What to work on — Pick out the lines below with "agent" and list them.

Entries provided —

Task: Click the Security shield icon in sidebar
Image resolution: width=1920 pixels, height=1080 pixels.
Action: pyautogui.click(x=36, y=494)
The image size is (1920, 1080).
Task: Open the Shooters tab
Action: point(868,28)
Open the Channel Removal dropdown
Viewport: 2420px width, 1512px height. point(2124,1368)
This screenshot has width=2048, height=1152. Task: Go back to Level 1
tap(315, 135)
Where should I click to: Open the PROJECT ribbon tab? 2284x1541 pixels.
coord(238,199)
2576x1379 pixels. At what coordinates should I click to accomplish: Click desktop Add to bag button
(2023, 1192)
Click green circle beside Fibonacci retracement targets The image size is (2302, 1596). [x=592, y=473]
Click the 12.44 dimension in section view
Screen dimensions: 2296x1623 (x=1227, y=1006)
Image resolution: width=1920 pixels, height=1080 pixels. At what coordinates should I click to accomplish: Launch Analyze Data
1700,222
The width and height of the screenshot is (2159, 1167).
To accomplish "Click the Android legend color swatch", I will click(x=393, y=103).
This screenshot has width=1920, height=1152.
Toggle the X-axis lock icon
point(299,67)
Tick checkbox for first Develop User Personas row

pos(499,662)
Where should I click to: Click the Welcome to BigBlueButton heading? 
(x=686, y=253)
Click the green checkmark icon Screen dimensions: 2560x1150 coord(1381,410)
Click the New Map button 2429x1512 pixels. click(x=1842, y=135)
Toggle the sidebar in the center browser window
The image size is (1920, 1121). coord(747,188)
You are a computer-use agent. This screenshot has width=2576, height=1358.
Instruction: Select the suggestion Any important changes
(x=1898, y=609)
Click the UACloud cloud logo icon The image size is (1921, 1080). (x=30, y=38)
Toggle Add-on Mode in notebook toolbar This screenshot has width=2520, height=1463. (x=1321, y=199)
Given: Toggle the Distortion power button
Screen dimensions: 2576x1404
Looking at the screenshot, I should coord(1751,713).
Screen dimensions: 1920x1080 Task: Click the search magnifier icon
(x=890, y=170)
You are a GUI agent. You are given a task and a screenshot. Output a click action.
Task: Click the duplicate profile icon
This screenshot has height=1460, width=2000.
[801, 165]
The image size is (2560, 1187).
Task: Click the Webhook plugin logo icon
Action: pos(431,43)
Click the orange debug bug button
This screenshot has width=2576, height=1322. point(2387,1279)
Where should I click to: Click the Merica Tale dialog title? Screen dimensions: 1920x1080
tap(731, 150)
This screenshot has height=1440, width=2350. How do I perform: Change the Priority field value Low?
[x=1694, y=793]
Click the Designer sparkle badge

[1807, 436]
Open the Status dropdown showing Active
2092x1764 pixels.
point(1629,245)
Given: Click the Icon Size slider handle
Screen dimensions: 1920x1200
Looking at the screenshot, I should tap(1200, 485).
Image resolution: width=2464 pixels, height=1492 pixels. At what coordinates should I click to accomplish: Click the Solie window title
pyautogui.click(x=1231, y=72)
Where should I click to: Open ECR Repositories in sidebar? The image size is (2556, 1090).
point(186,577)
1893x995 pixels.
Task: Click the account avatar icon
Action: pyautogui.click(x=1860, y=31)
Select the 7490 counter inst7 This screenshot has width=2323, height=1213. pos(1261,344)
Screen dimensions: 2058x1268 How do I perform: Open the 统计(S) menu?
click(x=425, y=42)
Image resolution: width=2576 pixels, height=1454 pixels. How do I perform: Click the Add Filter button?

Worked solution —
You are a computer-use agent. This screenshot has width=2576, height=1358.
You are a GUI agent. You are given a task and a screenshot. Output a click action.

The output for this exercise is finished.